>> start
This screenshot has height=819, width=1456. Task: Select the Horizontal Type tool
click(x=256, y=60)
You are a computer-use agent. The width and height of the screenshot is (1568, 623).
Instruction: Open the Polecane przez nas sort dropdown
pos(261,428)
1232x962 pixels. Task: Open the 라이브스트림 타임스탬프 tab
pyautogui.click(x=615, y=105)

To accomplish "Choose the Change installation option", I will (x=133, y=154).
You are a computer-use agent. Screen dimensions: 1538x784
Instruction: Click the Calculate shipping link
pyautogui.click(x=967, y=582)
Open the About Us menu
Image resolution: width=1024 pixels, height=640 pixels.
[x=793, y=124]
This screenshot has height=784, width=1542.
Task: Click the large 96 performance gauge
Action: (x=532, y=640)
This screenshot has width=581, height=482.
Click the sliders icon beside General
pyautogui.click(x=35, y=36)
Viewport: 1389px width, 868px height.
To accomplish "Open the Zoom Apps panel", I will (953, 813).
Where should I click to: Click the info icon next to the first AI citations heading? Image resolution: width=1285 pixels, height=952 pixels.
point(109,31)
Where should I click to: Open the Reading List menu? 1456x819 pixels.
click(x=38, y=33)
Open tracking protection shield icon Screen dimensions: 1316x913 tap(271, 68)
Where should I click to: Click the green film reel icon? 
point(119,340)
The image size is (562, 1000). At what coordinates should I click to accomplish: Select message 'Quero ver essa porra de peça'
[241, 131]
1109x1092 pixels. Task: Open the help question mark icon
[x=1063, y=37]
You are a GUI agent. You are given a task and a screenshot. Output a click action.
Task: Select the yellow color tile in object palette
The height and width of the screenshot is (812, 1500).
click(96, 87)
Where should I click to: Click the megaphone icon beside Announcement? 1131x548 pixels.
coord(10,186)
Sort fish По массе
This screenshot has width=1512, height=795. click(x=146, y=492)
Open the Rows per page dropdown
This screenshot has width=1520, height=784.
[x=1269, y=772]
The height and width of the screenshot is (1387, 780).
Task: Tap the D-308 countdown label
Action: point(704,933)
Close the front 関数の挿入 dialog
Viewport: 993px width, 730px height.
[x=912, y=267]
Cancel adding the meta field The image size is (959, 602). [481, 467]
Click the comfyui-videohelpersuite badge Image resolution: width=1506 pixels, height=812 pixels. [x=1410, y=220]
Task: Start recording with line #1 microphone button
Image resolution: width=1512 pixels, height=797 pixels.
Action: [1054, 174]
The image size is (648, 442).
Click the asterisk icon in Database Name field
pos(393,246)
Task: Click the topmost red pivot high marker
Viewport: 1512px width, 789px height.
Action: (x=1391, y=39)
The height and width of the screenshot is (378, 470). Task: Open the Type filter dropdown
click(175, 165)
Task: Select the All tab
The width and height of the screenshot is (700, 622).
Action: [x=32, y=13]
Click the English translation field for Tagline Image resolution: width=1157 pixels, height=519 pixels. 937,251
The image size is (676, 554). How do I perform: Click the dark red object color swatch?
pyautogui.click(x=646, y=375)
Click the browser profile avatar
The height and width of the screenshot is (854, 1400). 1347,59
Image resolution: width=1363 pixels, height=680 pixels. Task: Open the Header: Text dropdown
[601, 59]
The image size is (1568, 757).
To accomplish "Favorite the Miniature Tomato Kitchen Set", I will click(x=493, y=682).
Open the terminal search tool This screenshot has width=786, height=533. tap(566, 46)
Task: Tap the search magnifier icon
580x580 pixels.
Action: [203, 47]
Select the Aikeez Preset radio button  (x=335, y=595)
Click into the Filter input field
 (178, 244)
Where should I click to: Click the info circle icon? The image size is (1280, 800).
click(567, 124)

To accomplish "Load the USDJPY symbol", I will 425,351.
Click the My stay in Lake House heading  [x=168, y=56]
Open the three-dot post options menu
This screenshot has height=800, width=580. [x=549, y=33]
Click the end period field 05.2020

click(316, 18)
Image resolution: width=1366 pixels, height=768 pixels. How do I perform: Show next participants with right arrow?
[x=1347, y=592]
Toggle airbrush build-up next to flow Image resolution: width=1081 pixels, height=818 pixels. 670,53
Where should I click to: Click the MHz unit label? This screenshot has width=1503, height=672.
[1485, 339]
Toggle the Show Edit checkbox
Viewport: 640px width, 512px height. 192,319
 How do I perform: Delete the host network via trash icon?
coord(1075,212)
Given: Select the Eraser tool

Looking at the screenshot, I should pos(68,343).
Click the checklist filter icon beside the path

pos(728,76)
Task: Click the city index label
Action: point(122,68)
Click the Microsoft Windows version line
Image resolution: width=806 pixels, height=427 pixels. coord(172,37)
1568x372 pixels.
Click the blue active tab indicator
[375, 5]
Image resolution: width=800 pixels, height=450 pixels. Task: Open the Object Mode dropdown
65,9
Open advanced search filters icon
>> end
→ Set task
Print all of the entries above again, word for word and in their original order.

→ Response
This screenshot has height=819, width=1456. Task: Select the Horizontal Type tool
click(x=256, y=60)
You are a computer-use agent. The width and height of the screenshot is (1568, 623).
Instruction: Open the Polecane przez nas sort dropdown
pos(261,428)
1232x962 pixels. Task: Open the 라이브스트림 타임스탬프 tab
pyautogui.click(x=615, y=105)

To accomplish "Choose the Change installation option", I will (x=133, y=154).
You are a computer-use agent. Screen dimensions: 1538x784
Instruction: Click the Calculate shipping link
pyautogui.click(x=967, y=582)
Open the About Us menu
Image resolution: width=1024 pixels, height=640 pixels.
[x=793, y=124]
This screenshot has height=784, width=1542.
Task: Click the large 96 performance gauge
Action: (x=532, y=640)
This screenshot has width=581, height=482.
Click the sliders icon beside General
pyautogui.click(x=35, y=36)
Viewport: 1389px width, 868px height.
To accomplish "Open the Zoom Apps panel", I will (953, 813).
Where should I click to: Click the info icon next to the first AI citations heading? Image resolution: width=1285 pixels, height=952 pixels.
point(109,31)
Where should I click to: Open the Reading List menu? 1456x819 pixels.
click(x=38, y=33)
Open tracking protection shield icon Screen dimensions: 1316x913 tap(271, 68)
Where should I click to: Click the green film reel icon? 
point(119,340)
The image size is (562, 1000). At what coordinates should I click to accomplish: Select message 'Quero ver essa porra de peça'
[241, 131]
1109x1092 pixels. Task: Open the help question mark icon
[x=1063, y=37]
You are a GUI agent. You are given a task and a screenshot. Output a click action.
Task: Select the yellow color tile in object palette
The height and width of the screenshot is (812, 1500).
click(96, 87)
Where should I click to: Click the megaphone icon beside Announcement? 1131x548 pixels.
coord(10,186)
Sort fish По массе
This screenshot has width=1512, height=795. click(x=146, y=492)
Open the Rows per page dropdown
This screenshot has width=1520, height=784.
[x=1269, y=772]
The height and width of the screenshot is (1387, 780).
Task: Tap the D-308 countdown label
Action: point(704,933)
Close the front 関数の挿入 dialog
Viewport: 993px width, 730px height.
[x=912, y=267]
Cancel adding the meta field The image size is (959, 602). [481, 467]
Click the comfyui-videohelpersuite badge Image resolution: width=1506 pixels, height=812 pixels. [x=1410, y=220]
Task: Start recording with line #1 microphone button
Image resolution: width=1512 pixels, height=797 pixels.
Action: [1054, 174]
The image size is (648, 442).
Click the asterisk icon in Database Name field
pos(393,246)
Task: Click the topmost red pivot high marker
Viewport: 1512px width, 789px height.
Action: (x=1391, y=39)
The height and width of the screenshot is (378, 470). Task: Open the Type filter dropdown
click(175, 165)
Task: Select the All tab
The width and height of the screenshot is (700, 622).
Action: [x=32, y=13]
Click the English translation field for Tagline Image resolution: width=1157 pixels, height=519 pixels. 937,251
The image size is (676, 554). How do I perform: Click the dark red object color swatch?
pyautogui.click(x=646, y=375)
Click the browser profile avatar
The height and width of the screenshot is (854, 1400). 1347,59
Image resolution: width=1363 pixels, height=680 pixels. Task: Open the Header: Text dropdown
[601, 59]
The image size is (1568, 757).
To accomplish "Favorite the Miniature Tomato Kitchen Set", I will click(x=493, y=682).
Open the terminal search tool This screenshot has width=786, height=533. tap(566, 46)
Task: Tap the search magnifier icon
580x580 pixels.
Action: [203, 47]
Select the Aikeez Preset radio button  (x=335, y=595)
Click into the Filter input field
 (178, 244)
Where should I click to: Click the info circle icon? The image size is (1280, 800).
click(567, 124)

To accomplish "Load the USDJPY symbol", I will 425,351.
Click the My stay in Lake House heading  [x=168, y=56]
Open the three-dot post options menu
This screenshot has height=800, width=580. [x=549, y=33]
Click the end period field 05.2020

click(316, 18)
Image resolution: width=1366 pixels, height=768 pixels. How do I perform: Show next participants with right arrow?
[x=1347, y=592]
Toggle airbrush build-up next to flow Image resolution: width=1081 pixels, height=818 pixels. 670,53
Where should I click to: Click the MHz unit label? This screenshot has width=1503, height=672.
[1485, 339]
Toggle the Show Edit checkbox
Viewport: 640px width, 512px height. 192,319
 How do I perform: Delete the host network via trash icon?
coord(1075,212)
Given: Select the Eraser tool

Looking at the screenshot, I should pos(68,343).
Click the checklist filter icon beside the path

pos(728,76)
Task: Click the city index label
Action: point(122,68)
Click the Microsoft Windows version line
Image resolution: width=806 pixels, height=427 pixels. coord(172,37)
1568x372 pixels.
Click the blue active tab indicator
[375, 5]
Image resolution: width=800 pixels, height=450 pixels. Task: Open the Object Mode dropdown
65,9
Open advanced search filters icon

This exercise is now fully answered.